Rule 4. Be sure to mark the line between concern and gossip. It can be easily crossed. For example: A prominent woman in the church had gone to the hospital to be tested and treated for what was feared might be cancer. It turned out to be something far less and curable. Nevertheless, the word went around that she had cancer. Her friends looked at her as though she was at death’s door, and she began to wonder if maybe she did have cancer and the doctor didn’t tell her the truth…and so forth. When that gets out of control, it’s like a room full of loose ping pong balls.

The models for Prayers of the People that we find in the Book of Common Worship(1993) call for the insertion of (first) names of the sick and sorrowing audibly, or in the silence of one’s thoughts. The eight forms shown in the BCW, and the outline for free style prayer that precedes them, are more than adequate resources for showing compassion and respective personal privacy at the same time.

Are people’s names mentioned out loud in the intercessions in your church service? Do you print names of sick and bereaved on your bulletin insert, in your newsletter? Do you have their permission first?


  1. Don

    This one is a keeper. It raises the issue of the training of a congregation. Glàucia often used the “sentence stems” approach and asked, “Are there others for whom we should pray today?” I was never present when anyone shared diagnoses, but it was an invitation that some person could have used to violate confidences . I will share this with our pastor.

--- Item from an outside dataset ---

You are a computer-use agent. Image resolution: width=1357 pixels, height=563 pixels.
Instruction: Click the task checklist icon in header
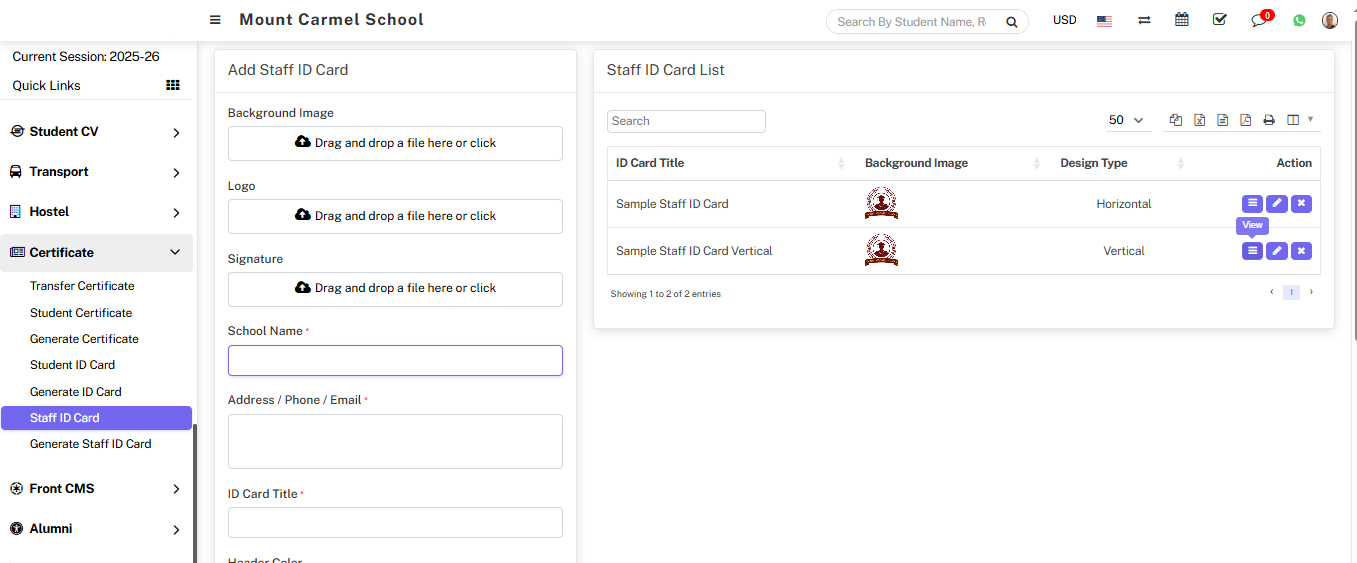pyautogui.click(x=1219, y=20)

  2. I mention people's full names during the "Joys and Concerns" that precedes the pastoral prayer. However, I ask for permission beforehand.

    During the prayer itself, I keep the prayer more general ("for those facing surgery, for those seeking healing, etc.") which can gather in those among the congregation who haven't shared "healing" or health issues with anyone.

  3. What a contrast from another local church (denomination) which devotes more than a full page in the bulletin for who and what. I know they don't have permission from everybody. There was another church where the minister wouldn't accept anyone's name from the congregation without first knowing "What's wrong with them?". My wife works for a doctor and yes, HIPAA is easily overlooked, but it has to be considered nevertheless.


Thanks for joining in the conversation!